O Superior Tribunal de Justiça (STJ), em sessão realizada nesta terça-feira (14), deliberou, por unanimidade, pela instauração de processo administrativo disciplinar (PAD) para análise de condutas atribuídas ao Ministro Marco Buzzi, após a análise das conclusões da comissão de sindicância instaurada no dia 10 de fevereiro.
O Pleno decidiu, ainda, manter o afastamento cautelar do Ministro Buzzi até a conclusão do processo administrativo disciplinar.
Foram sorteados para compor a comissão responsável pela instrução do PAD os ministros Luis Felipe Salomão, Benedito Gonçalves e Ricardo Villas Bôas Cueva, sob a presidência de Salomão. Como suplentes, foram os ministros Humberto Martins e João Otávio de Noronha.
O ministro Nunes Marques, do Supremo Tribunal Federal (STF), determinou nesta terça-feira (14) a abertura de uma investigação contra Marco Buzzi, ministro afastado do Superior Tribunal de Justiça (STJ), que é acusado de assédio e importunação sexual.
Na decisão, Nunes Marques também negou um pedido de Buzzi para suspender a sindicância no STJ.
A instauração do inquérito atende a uma manifestação da Procuradoria-Geral da República (PGR), que avaliou os relatos das vítimas e as provas administrativas produzidas como suficientes para o início formal das apurações.

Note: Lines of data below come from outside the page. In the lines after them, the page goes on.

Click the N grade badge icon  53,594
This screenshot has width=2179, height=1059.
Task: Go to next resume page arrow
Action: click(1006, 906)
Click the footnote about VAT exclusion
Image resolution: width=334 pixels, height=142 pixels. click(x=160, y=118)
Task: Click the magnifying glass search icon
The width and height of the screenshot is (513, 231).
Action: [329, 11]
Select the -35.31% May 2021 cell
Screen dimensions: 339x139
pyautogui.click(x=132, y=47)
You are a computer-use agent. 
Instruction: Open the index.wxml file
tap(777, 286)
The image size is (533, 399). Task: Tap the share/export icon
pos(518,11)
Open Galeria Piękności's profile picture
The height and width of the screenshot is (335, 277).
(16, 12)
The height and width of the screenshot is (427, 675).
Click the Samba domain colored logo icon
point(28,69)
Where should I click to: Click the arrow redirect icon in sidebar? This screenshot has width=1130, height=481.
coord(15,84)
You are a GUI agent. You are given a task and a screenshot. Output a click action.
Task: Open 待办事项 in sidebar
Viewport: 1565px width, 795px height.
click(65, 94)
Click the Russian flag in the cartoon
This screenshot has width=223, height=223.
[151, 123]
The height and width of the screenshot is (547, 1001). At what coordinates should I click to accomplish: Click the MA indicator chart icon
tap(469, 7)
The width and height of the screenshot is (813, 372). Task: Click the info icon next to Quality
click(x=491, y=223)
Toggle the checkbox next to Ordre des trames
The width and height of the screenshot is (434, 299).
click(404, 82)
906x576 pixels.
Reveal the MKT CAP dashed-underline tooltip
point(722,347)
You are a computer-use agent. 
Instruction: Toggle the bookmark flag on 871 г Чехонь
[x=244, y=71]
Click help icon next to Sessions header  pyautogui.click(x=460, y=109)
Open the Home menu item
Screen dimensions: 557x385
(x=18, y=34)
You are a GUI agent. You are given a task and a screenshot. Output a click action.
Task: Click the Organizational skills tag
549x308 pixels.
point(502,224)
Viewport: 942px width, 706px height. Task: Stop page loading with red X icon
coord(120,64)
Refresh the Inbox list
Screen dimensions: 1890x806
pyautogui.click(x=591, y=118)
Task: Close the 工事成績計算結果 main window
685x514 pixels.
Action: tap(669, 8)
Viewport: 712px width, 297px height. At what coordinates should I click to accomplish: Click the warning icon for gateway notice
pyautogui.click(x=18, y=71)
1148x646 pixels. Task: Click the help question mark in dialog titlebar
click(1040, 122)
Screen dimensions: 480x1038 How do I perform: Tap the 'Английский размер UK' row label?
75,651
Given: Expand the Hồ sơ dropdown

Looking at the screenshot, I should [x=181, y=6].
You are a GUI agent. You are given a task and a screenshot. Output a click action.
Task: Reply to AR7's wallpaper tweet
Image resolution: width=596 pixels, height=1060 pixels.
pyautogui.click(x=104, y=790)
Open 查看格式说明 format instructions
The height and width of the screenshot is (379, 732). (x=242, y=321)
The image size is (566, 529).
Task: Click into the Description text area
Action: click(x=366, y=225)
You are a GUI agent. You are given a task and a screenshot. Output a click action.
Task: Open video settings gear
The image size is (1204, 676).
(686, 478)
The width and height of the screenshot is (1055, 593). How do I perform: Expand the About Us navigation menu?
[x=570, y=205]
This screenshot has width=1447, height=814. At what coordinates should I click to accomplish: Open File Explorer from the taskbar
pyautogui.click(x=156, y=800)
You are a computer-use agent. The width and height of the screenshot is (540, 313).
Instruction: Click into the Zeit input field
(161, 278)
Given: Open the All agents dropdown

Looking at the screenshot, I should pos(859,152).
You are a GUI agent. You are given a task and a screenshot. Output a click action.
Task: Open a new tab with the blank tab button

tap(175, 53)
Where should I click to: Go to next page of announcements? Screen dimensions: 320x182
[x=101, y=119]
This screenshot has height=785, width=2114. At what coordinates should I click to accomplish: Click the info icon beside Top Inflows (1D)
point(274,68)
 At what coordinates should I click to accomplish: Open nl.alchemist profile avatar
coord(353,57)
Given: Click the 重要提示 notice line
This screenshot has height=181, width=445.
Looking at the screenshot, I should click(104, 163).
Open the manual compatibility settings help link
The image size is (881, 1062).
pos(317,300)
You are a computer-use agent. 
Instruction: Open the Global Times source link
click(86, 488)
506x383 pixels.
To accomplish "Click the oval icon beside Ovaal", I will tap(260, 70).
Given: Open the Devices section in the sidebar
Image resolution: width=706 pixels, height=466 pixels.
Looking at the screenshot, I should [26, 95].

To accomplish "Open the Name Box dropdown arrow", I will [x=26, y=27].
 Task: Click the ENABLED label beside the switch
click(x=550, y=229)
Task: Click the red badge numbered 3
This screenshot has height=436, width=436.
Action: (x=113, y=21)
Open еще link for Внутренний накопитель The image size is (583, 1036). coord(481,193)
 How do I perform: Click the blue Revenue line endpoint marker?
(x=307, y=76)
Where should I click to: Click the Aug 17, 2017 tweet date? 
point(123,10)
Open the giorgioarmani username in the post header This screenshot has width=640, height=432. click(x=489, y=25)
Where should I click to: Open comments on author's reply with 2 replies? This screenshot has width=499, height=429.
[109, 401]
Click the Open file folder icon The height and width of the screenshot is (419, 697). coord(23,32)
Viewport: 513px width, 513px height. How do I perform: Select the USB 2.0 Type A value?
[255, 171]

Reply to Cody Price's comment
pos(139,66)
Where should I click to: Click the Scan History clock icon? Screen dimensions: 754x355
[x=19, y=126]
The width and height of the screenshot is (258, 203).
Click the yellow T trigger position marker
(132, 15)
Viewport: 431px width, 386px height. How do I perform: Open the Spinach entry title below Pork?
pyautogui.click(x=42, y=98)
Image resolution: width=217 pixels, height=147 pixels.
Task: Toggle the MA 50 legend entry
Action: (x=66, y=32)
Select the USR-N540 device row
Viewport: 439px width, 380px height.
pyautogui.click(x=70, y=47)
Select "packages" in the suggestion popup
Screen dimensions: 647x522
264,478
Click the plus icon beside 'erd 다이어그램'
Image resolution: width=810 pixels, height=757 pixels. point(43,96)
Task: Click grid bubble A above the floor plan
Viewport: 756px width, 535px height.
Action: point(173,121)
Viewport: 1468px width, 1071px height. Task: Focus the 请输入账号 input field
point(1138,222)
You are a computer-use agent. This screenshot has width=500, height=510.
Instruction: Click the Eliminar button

A manifestação favorável à investigação havia sido enviada a Nunes Marques, relator do caso no STF, no dia 31 de março pelo procurador-geral da República, Paulo Gonet. O pedido da PGR prevê diligências por 60 dias sob sigilo.
Marco Buzzi é alvo de acusações envolvendo duas mulheres. O primeiro caso veio à tona após a denúncia de uma jovem de 18 anos, filha de amigos do ministro. Segundo os relatos, Buzzi teria tentado agarrá-la à força durante um banho de mar enquanto a família passava férias em um imóvel do magistrado em Santa Catarina.